Karen felt a twinge but hid it. “Still, I’d think they’d fly you back?”
“Priority. Priority, my dear lady. Nobody knows what it is. Nobody understands it. But its priority. Anyway, I’d just as soon go by boat. I get air sick, but I dont get sea sick. Aint that a riot?”
They both laughed.
“Thats the God’s truth,” he said earnestly. “Thats what washed me out. They say its something in my ears.” He sounded as if it was the greatest tragedy of his life.
“Thats too bad,” Karen said.
“C’est la guerre,” the young Lt/Col said. “So, now I am going back to Washington where I know absolutely no one. To help the War Effort. After I’ve been here two and a half years and know every place and damn near every body.”
“I know quite a few people in Washington,” Karen offered. “Maybe I can give you some addresses before we leave ship.”
“Would you really?”
“Surely. Of course, they’re not any of them Senators or presidents of anything, and none of them know Evelyn Walsh McLean.”
“Never look a gift horse in the mouth,” the young Lt/Col said.
They both laughed again.
“But I can promise they’re all nice people,” Karen smiled. “You see, my home is in Baltimore.”
“Not really!” the young Lt/Col said. “Is that where you’re going?”
“Yes,” Karen said. “My son and I are. For the duration.”
“—and six months,” the young Lt/Col said. “Your son?”
“Thats him over there. The biggest one.”
“He looks like a lot of boy.”
“He is. And all of it already betrothed to the Point.”
The young Lt/Col looked at her then, and Karen wondered if she had not sounded bitter.
“I’m originally an ROTC man, myself,” he said.
He looked at her again, carefully, out of the boyish eyes and face, and then he stood up. Karen felt subtly complimented. “Well, I’ll be seein you. Dont forget about those addresses. And dont wear your eyes out on that shoreline.”
Then he put his hands on the rail. “Theres the Royal Hawaiian,” he said ruefully. “They’ve got the most beautiful cocktail lounge in that place I ever saw. I wish I had a dime for every dollar I’ve spent in there. I wouldnt be rich but I’d have a lot of poker money.”

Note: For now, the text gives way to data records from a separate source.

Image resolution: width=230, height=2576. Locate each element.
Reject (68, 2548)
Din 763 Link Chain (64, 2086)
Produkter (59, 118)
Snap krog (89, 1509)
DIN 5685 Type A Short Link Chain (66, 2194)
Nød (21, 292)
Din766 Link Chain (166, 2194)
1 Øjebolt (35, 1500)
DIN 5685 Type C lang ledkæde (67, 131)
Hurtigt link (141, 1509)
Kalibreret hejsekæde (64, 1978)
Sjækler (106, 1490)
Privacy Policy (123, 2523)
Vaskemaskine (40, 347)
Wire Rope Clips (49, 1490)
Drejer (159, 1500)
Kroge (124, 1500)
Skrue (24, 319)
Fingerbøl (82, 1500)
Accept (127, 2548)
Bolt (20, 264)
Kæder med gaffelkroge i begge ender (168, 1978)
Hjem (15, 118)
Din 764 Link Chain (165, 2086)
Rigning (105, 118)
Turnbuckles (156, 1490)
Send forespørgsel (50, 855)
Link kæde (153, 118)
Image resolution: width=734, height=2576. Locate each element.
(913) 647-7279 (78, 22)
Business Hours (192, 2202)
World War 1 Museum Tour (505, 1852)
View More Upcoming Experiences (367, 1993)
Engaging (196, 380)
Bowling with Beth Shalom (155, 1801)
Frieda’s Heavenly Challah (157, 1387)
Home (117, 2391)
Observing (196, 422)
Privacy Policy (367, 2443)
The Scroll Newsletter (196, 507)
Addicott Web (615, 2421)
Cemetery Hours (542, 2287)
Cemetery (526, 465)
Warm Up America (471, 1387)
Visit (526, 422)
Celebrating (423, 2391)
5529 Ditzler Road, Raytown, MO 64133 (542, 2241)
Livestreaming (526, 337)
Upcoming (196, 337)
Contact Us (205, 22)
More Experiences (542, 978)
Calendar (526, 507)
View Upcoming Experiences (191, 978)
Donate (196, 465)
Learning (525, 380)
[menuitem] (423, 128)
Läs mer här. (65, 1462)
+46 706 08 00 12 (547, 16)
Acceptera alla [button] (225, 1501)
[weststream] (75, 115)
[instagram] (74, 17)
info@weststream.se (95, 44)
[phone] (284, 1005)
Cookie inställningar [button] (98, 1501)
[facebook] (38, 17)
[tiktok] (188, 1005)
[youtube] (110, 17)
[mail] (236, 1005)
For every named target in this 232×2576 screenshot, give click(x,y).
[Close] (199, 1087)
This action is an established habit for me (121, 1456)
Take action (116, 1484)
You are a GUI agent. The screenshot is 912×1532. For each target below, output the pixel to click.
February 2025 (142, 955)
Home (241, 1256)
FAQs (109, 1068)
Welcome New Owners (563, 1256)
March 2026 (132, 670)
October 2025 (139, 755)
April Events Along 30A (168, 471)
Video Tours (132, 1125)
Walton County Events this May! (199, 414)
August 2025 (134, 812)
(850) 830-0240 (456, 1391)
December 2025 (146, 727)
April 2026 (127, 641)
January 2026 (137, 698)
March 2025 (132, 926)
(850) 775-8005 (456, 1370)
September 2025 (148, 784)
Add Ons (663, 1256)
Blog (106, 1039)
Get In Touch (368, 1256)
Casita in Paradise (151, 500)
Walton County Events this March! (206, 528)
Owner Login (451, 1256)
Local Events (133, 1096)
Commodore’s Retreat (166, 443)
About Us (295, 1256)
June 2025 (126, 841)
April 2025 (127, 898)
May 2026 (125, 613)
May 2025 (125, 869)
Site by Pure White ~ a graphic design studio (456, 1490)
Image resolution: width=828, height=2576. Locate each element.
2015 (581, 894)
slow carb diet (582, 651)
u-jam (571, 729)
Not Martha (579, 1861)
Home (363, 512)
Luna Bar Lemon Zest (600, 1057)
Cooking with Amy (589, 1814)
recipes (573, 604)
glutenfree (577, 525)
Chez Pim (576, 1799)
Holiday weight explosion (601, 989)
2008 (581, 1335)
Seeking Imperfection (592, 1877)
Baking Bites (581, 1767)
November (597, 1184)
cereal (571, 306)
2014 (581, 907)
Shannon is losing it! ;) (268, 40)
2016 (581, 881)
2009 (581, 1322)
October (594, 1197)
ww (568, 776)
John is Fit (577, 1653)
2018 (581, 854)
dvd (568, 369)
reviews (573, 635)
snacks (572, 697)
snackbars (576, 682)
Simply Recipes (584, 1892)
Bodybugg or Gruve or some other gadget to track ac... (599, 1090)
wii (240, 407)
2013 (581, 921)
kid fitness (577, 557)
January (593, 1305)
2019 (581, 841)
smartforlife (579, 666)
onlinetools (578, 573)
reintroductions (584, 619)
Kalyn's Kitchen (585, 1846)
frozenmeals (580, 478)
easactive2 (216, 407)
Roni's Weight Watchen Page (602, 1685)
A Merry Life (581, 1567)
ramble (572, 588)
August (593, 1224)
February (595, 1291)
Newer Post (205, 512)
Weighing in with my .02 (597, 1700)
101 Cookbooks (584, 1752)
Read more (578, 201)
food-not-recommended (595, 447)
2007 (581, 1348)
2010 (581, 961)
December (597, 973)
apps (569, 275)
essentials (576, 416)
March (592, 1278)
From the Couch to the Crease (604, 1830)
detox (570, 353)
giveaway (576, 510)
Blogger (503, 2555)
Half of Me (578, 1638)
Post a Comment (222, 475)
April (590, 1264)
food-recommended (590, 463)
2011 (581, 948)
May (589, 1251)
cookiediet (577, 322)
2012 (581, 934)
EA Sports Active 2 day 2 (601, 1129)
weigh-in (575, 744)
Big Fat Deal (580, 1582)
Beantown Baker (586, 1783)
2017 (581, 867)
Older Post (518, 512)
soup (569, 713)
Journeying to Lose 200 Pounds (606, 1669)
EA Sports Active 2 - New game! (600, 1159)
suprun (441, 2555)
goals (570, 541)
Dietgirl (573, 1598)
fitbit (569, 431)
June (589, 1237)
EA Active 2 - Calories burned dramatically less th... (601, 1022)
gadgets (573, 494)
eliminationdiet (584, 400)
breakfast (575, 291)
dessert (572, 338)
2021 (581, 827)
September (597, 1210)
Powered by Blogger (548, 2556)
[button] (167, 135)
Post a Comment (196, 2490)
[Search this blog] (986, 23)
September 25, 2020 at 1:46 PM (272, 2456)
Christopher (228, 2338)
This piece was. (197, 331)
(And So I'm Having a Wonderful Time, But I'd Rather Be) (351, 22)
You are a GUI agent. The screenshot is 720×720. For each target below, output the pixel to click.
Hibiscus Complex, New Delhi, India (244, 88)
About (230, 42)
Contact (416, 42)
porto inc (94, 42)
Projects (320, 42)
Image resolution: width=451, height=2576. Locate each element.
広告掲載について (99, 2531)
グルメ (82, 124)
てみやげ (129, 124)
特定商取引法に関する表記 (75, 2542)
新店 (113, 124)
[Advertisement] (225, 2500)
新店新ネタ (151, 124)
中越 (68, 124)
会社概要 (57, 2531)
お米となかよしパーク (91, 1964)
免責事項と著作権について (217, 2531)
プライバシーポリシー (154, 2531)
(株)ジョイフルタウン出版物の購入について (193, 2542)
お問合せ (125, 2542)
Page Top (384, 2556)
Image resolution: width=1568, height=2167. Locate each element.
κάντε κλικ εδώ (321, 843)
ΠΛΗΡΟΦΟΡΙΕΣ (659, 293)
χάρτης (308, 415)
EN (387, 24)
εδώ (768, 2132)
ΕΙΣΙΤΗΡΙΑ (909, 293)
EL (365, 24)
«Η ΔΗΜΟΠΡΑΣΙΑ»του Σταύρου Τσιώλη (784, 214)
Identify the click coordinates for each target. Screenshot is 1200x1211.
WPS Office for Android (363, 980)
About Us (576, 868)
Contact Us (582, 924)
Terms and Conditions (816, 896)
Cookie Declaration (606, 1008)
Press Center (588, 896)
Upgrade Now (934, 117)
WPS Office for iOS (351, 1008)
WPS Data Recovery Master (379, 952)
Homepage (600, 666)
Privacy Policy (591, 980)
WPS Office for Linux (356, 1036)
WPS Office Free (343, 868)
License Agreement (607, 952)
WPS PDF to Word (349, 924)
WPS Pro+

Karen turned to look and saw the familiar pink gleam from among the green, way off there on shore in the distance. It was the first thing everybody pointed out to her, when they had first come in. That was almost two years ago. And right next to the Royal was the dead white gleam of the Moana. As she remembered, she did not think anyone had pointed out the Moana to her, coming in.
When she looked back the young Air Corps Lt/Col was gone. She was alone at the rail except for a small slight girl dressed all in black.
Karen Holmes, for whom love was over, felt a little relieved. She also felt even more complimented. Still looking up forward toward the bow, she watched Diamond Head slowly coming towards them.